ConsenSy’s MetaMask Institutional has launched a staking marketplace.
The marketplace was launched to enable companies and investment firms to choose from a wide range of staking services.
MetaMask Institutional partnered with Allnodes, Blockdaemon and Kiln to launch this service.
Institutional investors now have a staking marketplace
ConsenSys, a software developer for the Ethereum blockchain, announced earlier today that its Metamask Institutional wallet had launched a new marketplace for staking services.
Thanks to this latest cryptocurrency news, the company said the marketplace would provide companies and institutional investors with the opportunity to choose from a wide range of staking services.
Companies and institutional investors would have access to a wide range of staking services provided by ConsenSys Staking Allnodes, Blockdaemon and Kiln.

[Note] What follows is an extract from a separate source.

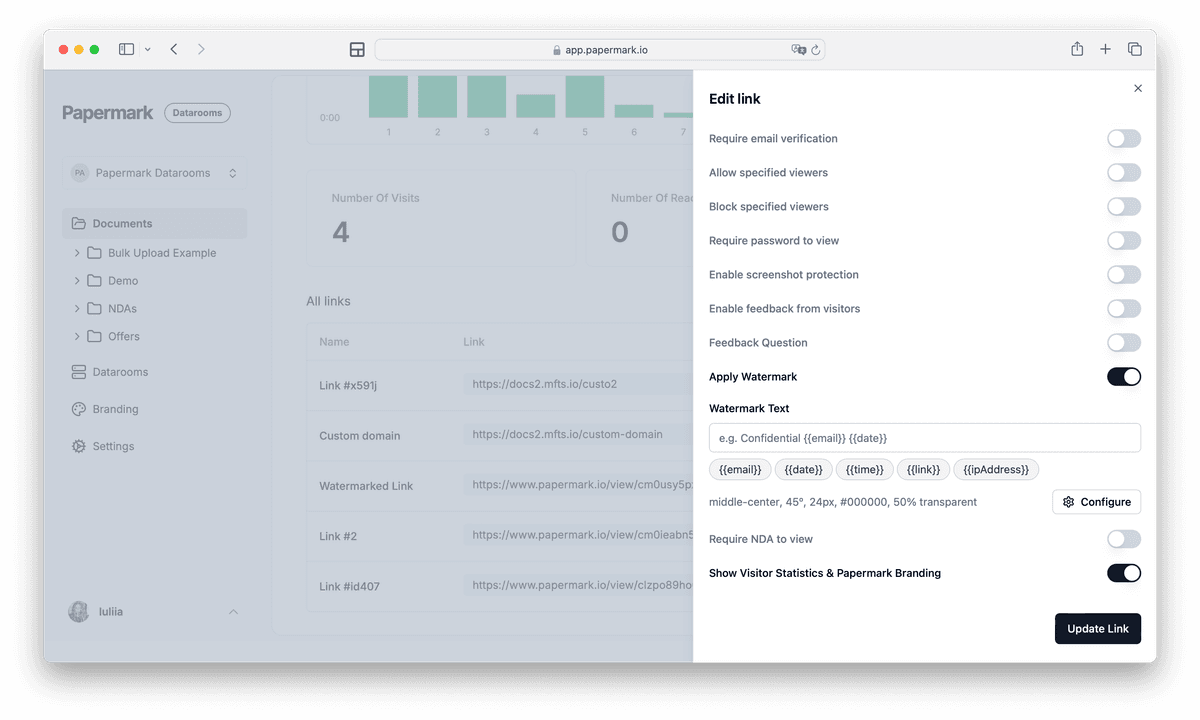Open Datarooms in the sidebar
1200x720 pixels.
click(x=120, y=372)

A unique feature of this marketplace is the standardisation of terms and conditions, the company added. Johann Bornman, product lead for MetaMask Institutional, added that companies could easily view and compare the rates on the marketplace. He said;
“We’ve been very thoughtful in terms of the user experience.”

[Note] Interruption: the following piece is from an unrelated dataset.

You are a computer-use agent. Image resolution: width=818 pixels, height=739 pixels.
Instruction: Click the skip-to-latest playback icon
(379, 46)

Ethereum network prepares for the Shanghai hard fork
The launch of the marketplace comes a few weeks before the Ethereum network’s much-anticipated Shanghai hard fork.
Once the Shanghai upgrade is completed, stakers will finally be able to unstake their ETH, some of which have been locked up since 2021. The upgrade is expected to take place in the middle of next month and will be the first time Ethereum users can withdraw their ETH from the proof-of-stake network.
With the Shanghai upgrade just a few weeks ahead, experts anticipate more Ethereum staking services to be launched over the coming weeks and months.
Ethereum remains the second-largest cryptocurrency by market cap and remains a mainstay in the market since it was launched in 2015 as a split-off from the Bitcoin blockchain.
The network transitioned into a proof-of-stake mechanism last year, abandoning its original proof-of-work system that many consider to be more energy intensive.